### WHAT IS REQUIRED
Please copy exactly the lines from the first in the records through the line that contains "Given: Click the", but not the pictures.

### INFORMATION GIVEN
•••

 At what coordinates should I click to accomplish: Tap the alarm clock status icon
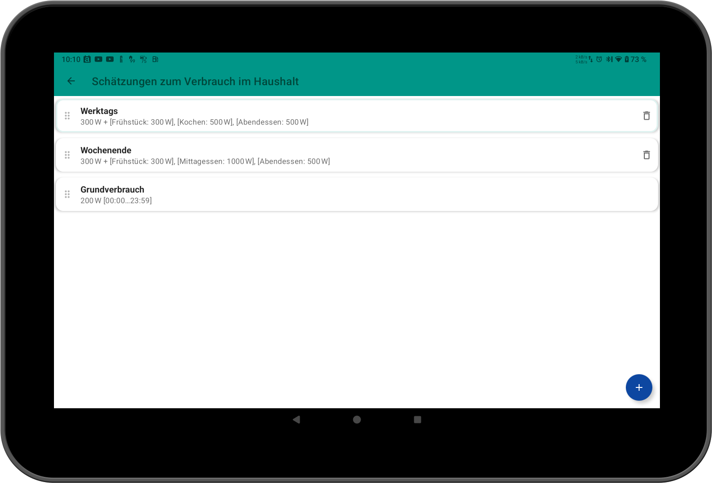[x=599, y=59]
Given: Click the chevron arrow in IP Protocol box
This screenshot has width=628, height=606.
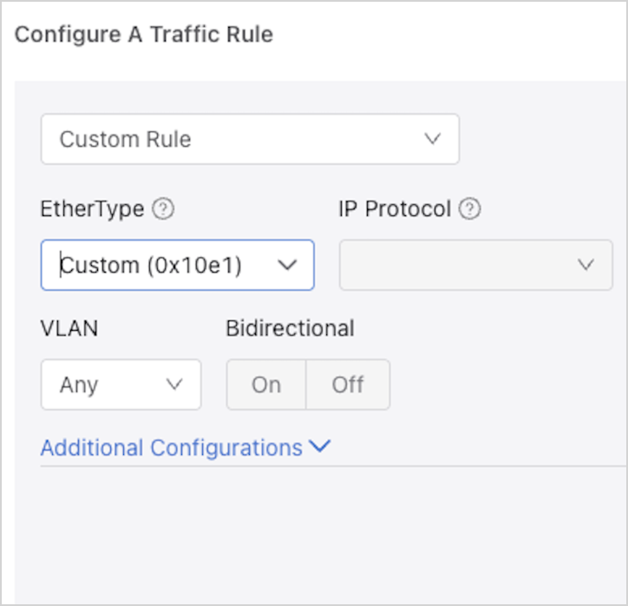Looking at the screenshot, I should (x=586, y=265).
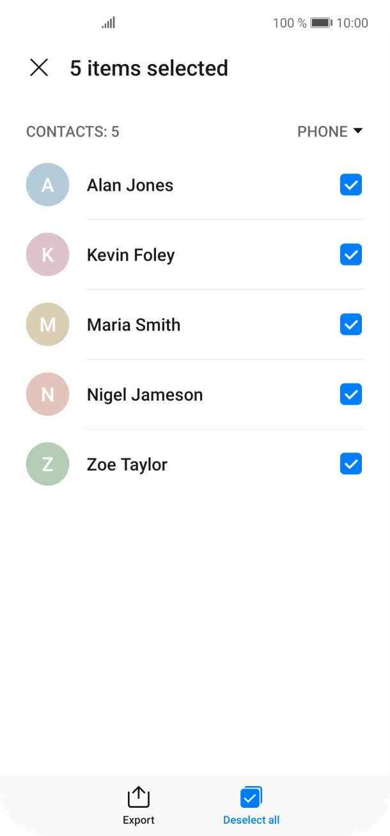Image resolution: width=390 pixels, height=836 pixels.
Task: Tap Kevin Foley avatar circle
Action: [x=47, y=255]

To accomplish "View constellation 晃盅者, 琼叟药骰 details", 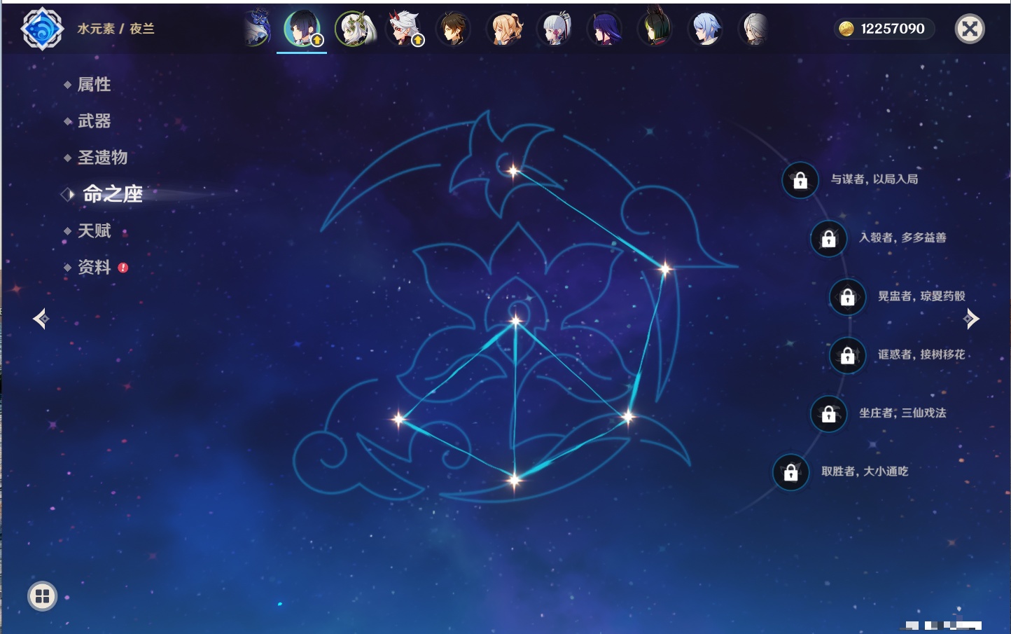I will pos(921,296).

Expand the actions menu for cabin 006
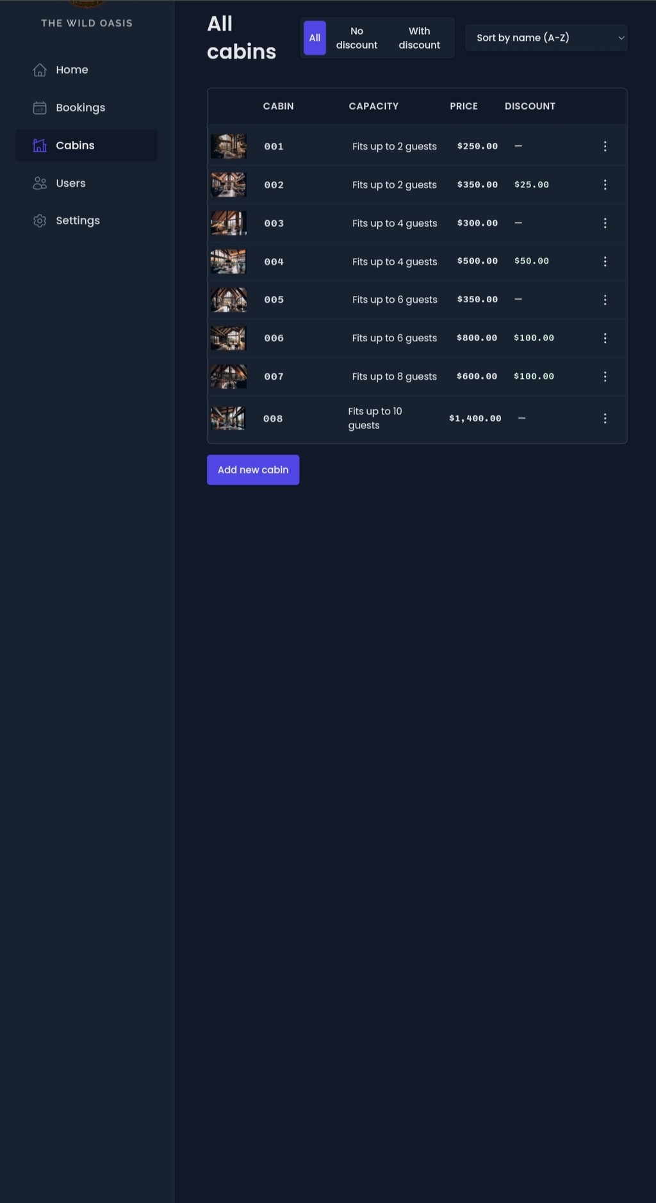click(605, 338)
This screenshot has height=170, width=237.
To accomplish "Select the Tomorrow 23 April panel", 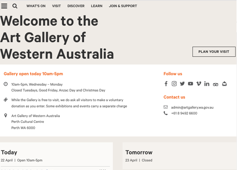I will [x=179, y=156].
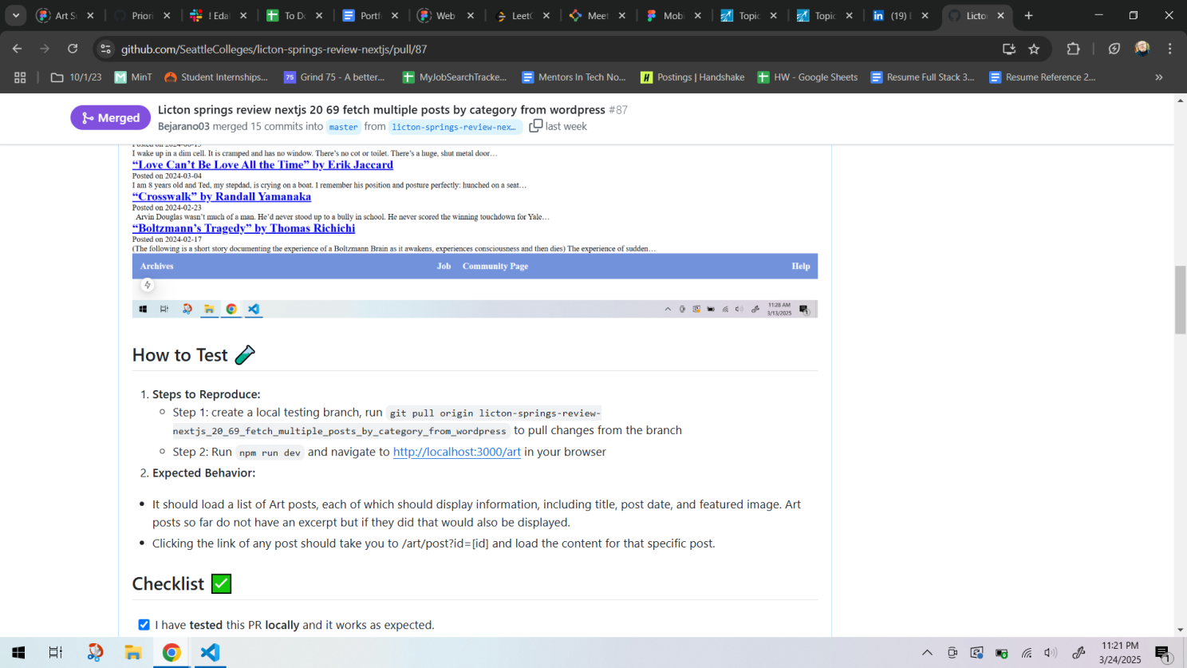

•••

### ANSWER SECTION
 At what coordinates should I click to accomplish: Tap the alarm clock status icon
[x=599, y=59]
Given: Click the chevron arrow in IP Protocol box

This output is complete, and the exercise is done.